4:12 pm on Aug 25, 2016 (gmt 0)

WebmasterWorld Senior Member 10+ Year Member Top Contributors Of The Month



I suspect Google has indexed your sitemap file. Block it in robots.txt and I bet you see those keywords disappear in a couple of weeks.

keyplyr

7:20 pm on Aug 25, 2016 (gmt 0)

WebmasterWorld Senior Member 10+ Year Member Top Contributors Of The Month



It would be illadvised to "block" sitemap in robots.txt.

Andy Langton

7:23 pm on Aug 25, 2016 (gmt 0)

WebmasterWorld Senior Member 10+ Year Member Top Contributors Of The Month



You can noindex it via HTTP headers ;)

rainborick

11:41 pm on Aug 25, 2016 (gmt 0)

WebmasterWorld Senior Member 10+ Year Member Top Contributors Of The Month



Yeah, Andy's idea about using the noindex HTTP header is much better.

Frank_Rizzo

9:52 am on Aug 26, 2016 (gmt 0)

WebmasterWorld Senior Member 10+ Year Member



OK I have added this

<Files ~ "sitemap.*\.xml(\.gz)?$">
Header append X-Robots-Tag "noindex"
</Files>

and will see what happens.

Andy Langton

10:23 am on Aug 26, 2016 (gmt 0)

WebmasterWorld Senior Member 10+ Year Member Top Contributors Of The Month



Just to note a curiosity when specifically querying Google for gz files:

[google.co.uk...]

Google does seem to index sitemap GZ files, nonetheless:
[google.co.uk...]

trabis

4:25 pm on Aug 27, 2016 (gmt 0)

10+ Year Member Top Contributors Of The Month



I have a similar problem with keywords like "mail", "google", "yahoo", "reddit", "aol", "app" and many others that are not present on the source code. After searching about it, I was able to identify the source of such strings. They were present in an external javascript file that was being loaded by a Wordpress plugin called "AddToAny" (it is a social sharing plugin). I removed the "offending" plugin and I am now waiting to see if the keywords get dropped from the search console.

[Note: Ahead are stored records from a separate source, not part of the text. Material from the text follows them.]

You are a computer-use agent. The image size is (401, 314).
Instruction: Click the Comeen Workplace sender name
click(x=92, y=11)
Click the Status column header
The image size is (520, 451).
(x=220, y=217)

If you search on google for "How share buttons could ruin your SEO – da Agency" you may read a complete description on this issue (if the site is not loading then look at the google cache version).

The site were this is/was happening is only 2 months old so I will not be able to associate ranking changes with the removal of this plugin.

To consider:
- When I ask google to show me the pages containing this keywords, it will show me any page containing this javascript file. Because this javascript file is used in every page, it means that every page on my site is listed has having this keywords.
- When I do a site search on google for a keyword like "reddit1234" it gives back 0 results as expected.
- When I do a site search on google for "reddit" or "aol" or any other weird keyword that I should not be ranking for, it gives back 1000 results which is about 20% of my indexed pages.

Frank_Rizzo

10:40 am on Oct 26, 2016 (gmt 0)

WebmasterWorld Senior Member 10+ Year Member



FYI: The

<Files ~ "sitemap.*\.xml(\.gz)?$">
Header append X-Robots-Tag "noindex"
</Files>


seems to have fixed it. https is no longer listed as a Content Keyword. It took a couple of months to go through but it has now gone.